DATABASE-ADVANCED Contents

B-Tree Internals

Node splits, fillfactor, page splits, and what actually happens when indexes grow.

On this page

Why B-Trees Exist

A B-Tree is not about sorting. It is about minimizing page reads under large datasets. The core objective is simple: keep the tree shallow so that any lookup touches as few pages as possible.

If your index has height 3, a point lookup typically means:

  • 1 root page read
  • 1 internal page read
  • 1 leaf page read

That is usually 3 page touches instead of scanning thousands of table pages.

Tree Structure: Root, Internal, Leaf

A B-Tree index is made of pages:

  • Root page: entry point.
  • Internal pages: routing nodes with key boundaries.
  • Leaf pages: actual key + row pointer pairs.

Leaf pages are usually linked together to support efficient range scans.

What a Leaf Page Actually Stores

A leaf page contains ordered keys and references to table rows. In heap-based systems, that reference is typically a physical row location. That means:

  • Index lookup → table page lookup (random IO risk).
  • If rows move (updates), index entries may need updates.

Page Splits: The Hidden Cost of Growth

When a leaf page becomes full and a new key must be inserted, the engine performs a page split. The page is divided into two, and the parent page is updated.

This causes:

  • Extra writes (write amplification).
  • WAL/binlog traffic.
  • Potential lock contention.
-- Example pattern causing frequent splits
INSERT INTO orders (id, created_at, user_id)
VALUES (nextval('orders_seq'), NOW(), 42);

Monotonically increasing keys can concentrate writes on the right-most leaf page.

Fillfactor and Free Space Strategy

Many engines allow reserving free space inside index pages. Lower fillfactor means:

  • More space for future inserts.
  • Fewer page splits.
  • More total pages (larger index).
-- Postgres example
ALTER INDEX idx_orders_user SET (fillfactor = 80);
REINDEX INDEX idx_orders_user;

Tradeoff: larger index vs fewer split operations.

Range Scans and Locality

B-Trees shine at range queries because leaf pages are ordered and linked.

SELECT *
FROM orders
WHERE created_at >= '2026-01-01'
  AND created_at < '2026-02-01'
ORDER BY created_at;

If the index matches the ORDER BY, the engine can walk leaf pages sequentially, which is cache-friendly and disk-friendly.

Random vs Sequential IO Reality

An index lookup is efficient only if:

  • The index fits in memory, or
  • The working set has locality.

If the index is large and lookups are random, each row may cause a separate table page read. That is when an index can degrade performance compared to a sequential scan.

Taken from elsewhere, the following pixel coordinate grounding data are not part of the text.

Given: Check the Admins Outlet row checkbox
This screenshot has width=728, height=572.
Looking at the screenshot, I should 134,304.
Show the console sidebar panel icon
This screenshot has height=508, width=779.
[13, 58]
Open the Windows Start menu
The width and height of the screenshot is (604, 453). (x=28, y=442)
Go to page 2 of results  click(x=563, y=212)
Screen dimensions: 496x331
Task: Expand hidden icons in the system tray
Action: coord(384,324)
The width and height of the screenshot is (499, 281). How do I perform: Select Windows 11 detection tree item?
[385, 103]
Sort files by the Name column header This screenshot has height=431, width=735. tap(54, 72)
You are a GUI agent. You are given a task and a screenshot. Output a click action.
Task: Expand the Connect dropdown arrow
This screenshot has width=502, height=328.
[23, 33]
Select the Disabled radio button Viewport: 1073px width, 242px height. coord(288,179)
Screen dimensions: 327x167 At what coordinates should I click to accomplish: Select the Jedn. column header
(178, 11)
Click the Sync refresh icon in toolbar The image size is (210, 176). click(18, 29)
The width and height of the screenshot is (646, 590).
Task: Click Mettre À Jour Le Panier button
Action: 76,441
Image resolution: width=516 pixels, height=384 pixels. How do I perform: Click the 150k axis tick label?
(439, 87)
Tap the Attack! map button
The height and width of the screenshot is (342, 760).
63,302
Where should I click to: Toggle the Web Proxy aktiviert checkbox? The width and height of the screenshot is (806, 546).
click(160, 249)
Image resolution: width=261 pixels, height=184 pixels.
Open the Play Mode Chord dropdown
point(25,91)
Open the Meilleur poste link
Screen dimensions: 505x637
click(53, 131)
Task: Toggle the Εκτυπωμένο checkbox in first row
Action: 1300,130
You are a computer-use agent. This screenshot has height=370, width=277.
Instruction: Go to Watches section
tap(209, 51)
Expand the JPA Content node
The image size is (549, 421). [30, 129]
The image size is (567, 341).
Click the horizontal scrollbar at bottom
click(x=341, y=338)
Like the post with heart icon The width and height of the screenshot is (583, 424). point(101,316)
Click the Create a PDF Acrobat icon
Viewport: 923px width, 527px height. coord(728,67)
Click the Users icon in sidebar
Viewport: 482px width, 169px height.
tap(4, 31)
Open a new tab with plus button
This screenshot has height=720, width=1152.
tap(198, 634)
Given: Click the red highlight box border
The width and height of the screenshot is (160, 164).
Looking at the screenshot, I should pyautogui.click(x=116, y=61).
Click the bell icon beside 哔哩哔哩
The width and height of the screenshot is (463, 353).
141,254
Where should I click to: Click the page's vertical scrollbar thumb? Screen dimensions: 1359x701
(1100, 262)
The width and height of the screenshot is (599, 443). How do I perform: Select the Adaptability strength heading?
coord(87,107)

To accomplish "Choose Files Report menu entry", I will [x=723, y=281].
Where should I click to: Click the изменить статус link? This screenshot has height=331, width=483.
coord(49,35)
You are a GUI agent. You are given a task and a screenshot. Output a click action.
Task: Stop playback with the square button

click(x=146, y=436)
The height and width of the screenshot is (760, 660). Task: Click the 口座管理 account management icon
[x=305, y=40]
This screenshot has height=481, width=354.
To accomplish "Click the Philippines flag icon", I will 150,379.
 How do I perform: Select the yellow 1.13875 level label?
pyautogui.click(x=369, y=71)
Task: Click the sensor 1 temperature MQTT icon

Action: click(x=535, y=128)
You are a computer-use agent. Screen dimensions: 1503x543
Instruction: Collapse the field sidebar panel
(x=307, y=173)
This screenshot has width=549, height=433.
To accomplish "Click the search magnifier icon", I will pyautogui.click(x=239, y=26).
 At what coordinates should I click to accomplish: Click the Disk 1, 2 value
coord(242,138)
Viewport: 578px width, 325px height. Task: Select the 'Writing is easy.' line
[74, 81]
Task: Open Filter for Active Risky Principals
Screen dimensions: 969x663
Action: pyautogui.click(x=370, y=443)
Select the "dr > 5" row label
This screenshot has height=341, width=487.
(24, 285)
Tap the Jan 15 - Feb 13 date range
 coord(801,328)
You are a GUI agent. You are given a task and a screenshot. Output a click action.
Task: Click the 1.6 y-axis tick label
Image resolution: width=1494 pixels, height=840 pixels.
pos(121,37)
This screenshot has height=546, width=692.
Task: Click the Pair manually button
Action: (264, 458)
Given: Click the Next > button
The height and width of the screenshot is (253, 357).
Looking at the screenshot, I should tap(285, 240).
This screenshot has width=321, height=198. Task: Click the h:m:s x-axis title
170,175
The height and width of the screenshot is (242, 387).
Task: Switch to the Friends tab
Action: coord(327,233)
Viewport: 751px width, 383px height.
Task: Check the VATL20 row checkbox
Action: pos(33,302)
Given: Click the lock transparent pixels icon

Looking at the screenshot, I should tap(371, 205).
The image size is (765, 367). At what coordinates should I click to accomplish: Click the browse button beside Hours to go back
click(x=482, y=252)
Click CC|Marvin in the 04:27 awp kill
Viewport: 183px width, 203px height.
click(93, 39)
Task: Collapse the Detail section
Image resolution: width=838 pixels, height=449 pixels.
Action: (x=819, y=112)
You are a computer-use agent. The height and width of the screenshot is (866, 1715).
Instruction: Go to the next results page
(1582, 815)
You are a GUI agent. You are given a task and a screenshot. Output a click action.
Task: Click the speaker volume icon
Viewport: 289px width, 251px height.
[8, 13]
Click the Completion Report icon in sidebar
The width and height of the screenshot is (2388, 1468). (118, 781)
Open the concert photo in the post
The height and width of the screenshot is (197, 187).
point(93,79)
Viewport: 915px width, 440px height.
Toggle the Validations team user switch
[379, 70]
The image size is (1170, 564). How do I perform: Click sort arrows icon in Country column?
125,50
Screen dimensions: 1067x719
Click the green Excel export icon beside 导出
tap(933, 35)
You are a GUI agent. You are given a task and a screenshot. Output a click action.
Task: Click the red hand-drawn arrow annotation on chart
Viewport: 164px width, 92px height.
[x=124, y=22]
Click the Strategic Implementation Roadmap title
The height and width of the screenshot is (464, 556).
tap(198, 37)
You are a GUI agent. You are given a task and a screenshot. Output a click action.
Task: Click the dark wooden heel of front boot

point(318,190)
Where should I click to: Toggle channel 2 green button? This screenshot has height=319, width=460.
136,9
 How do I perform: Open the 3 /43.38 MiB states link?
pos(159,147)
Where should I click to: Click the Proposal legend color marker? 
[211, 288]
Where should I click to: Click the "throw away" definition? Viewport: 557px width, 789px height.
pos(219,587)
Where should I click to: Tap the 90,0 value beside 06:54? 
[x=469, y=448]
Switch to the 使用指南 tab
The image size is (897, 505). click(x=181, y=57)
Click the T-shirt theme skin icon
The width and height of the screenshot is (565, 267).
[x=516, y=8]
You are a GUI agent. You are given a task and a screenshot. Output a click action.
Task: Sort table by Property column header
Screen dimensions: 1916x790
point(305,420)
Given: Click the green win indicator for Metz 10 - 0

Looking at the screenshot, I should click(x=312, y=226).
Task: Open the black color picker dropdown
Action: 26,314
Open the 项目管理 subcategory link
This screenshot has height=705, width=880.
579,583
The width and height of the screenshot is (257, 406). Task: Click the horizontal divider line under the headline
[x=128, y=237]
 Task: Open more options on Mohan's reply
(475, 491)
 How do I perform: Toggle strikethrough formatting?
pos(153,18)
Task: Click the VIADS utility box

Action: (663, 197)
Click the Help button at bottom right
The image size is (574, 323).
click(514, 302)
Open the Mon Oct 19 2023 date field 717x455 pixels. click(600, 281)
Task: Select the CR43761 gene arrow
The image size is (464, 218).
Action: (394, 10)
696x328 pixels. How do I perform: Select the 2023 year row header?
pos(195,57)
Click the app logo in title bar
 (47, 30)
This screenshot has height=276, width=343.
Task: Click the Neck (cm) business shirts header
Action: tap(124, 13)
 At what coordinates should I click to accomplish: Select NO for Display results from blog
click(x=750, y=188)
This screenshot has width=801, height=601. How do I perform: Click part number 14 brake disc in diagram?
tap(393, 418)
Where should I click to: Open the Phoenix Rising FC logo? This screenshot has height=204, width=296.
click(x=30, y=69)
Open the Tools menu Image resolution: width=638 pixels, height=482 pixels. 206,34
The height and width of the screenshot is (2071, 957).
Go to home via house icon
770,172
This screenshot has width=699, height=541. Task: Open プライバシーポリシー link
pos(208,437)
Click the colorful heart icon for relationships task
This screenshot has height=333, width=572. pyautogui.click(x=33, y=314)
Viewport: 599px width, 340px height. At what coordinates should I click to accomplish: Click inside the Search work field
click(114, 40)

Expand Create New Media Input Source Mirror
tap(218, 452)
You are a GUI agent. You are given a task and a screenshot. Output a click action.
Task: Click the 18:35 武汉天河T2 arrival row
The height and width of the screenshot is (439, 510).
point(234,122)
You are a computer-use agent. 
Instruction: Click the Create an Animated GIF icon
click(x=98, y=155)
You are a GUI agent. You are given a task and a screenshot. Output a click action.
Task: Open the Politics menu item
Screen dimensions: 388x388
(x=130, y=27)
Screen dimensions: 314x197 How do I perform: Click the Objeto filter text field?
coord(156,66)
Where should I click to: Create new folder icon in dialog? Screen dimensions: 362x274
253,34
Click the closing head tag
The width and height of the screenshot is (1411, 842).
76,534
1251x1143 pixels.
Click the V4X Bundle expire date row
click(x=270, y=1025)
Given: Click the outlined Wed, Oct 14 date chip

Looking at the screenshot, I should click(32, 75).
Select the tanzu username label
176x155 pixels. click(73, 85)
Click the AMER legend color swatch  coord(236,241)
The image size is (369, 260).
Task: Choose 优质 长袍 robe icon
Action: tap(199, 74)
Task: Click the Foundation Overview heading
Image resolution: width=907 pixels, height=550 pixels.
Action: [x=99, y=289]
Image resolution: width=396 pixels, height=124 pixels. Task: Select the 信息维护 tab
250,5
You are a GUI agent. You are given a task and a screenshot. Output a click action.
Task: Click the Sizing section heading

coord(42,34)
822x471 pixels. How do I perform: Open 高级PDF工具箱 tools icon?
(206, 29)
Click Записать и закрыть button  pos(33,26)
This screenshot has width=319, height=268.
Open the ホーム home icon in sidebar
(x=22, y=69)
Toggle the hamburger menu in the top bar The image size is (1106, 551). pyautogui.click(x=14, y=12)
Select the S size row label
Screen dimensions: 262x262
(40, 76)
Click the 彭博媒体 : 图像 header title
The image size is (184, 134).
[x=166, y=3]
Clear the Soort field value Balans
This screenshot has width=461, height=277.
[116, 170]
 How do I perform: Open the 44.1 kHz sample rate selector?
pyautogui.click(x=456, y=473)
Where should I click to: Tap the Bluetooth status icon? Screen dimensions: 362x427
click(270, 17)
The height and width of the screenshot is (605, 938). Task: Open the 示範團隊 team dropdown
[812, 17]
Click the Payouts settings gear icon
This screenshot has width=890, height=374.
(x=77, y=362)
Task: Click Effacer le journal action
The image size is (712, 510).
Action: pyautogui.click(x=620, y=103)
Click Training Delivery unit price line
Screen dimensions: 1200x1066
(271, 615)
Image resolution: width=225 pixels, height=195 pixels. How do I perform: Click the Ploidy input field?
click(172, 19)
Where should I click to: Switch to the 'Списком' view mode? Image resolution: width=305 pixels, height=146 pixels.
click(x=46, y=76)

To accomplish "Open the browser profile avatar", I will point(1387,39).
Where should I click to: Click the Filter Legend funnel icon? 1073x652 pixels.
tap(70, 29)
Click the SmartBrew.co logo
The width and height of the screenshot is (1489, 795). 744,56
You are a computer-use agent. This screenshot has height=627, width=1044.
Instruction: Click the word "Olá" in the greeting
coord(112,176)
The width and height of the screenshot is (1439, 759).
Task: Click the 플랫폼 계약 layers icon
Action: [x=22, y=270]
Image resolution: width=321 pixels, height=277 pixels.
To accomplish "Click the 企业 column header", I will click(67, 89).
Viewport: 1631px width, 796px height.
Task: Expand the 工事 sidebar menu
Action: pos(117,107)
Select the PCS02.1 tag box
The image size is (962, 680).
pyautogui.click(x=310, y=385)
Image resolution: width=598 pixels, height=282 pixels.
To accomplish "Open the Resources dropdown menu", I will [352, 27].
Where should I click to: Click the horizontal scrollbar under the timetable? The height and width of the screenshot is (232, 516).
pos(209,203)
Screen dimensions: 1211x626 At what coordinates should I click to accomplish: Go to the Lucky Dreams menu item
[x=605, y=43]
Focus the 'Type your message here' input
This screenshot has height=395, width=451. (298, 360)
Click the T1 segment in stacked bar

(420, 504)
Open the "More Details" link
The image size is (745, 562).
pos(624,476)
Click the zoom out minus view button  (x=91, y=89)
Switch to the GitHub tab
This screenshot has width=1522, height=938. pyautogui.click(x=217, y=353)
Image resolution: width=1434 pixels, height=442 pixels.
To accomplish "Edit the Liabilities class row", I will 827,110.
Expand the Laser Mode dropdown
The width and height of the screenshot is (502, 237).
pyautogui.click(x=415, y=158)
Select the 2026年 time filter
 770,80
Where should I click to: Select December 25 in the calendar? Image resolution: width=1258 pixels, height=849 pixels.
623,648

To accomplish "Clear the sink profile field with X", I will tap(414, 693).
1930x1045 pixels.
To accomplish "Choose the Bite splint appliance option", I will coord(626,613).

Composite Indexes and Leftmost Prefix

In composite indexes, order matters.

CREATE INDEX idx_orders_user_date
ON orders (user_id, created_at);

This index supports:

  • WHERE user_id = ?
  • WHERE user_id = ? AND created_at > ?

It does NOT efficiently support:

  • WHERE created_at = ? (without user_id)

Index-Only Scans

If all required columns are in the index, the engine may avoid touching the table.

CREATE INDEX idx_orders_cover
ON orders (user_id, created_at)
INCLUDE (total_amount);

This reduces table page reads significantly for read-heavy workloads.

Failure Modes in Production

  • Rightmost page contention: hot insert workloads block on a single leaf page.
  • Excessive page splits: fillfactor too high under heavy insert churn.
  • Index bloat: updates/deletes create dead entries.
  • Random IO storms: index lookups cause scattered table reads.
  • Wrong composite order: index exists but does not serve real queries.
  • Over-indexing: write performance collapses under many indexes.

Operational Checklist

  • Measure index size vs table size; track growth rate.
  • Monitor page splits and write amplification under insert load.
  • Align composite index order with real WHERE + ORDER BY patterns.
  • Avoid indexing low-selectivity columns alone.
  • Evaluate covering indexes for read-heavy endpoints.
  • Review rightmost leaf contention for monotonic keys.
  • Benchmark with production-like data volume.
  • Track p95/p99 latency after index changes.
  • Audit unused indexes periodically.
  • Understand the cost of every index before adding it.

Summary

B-Trees are efficient because they minimize page depth and support ordered traversal. But every index is a write cost multiplier. In production, index design is not about “making queries fast.” It is about balancing read amplification, write amplification, and locality under real workload patterns.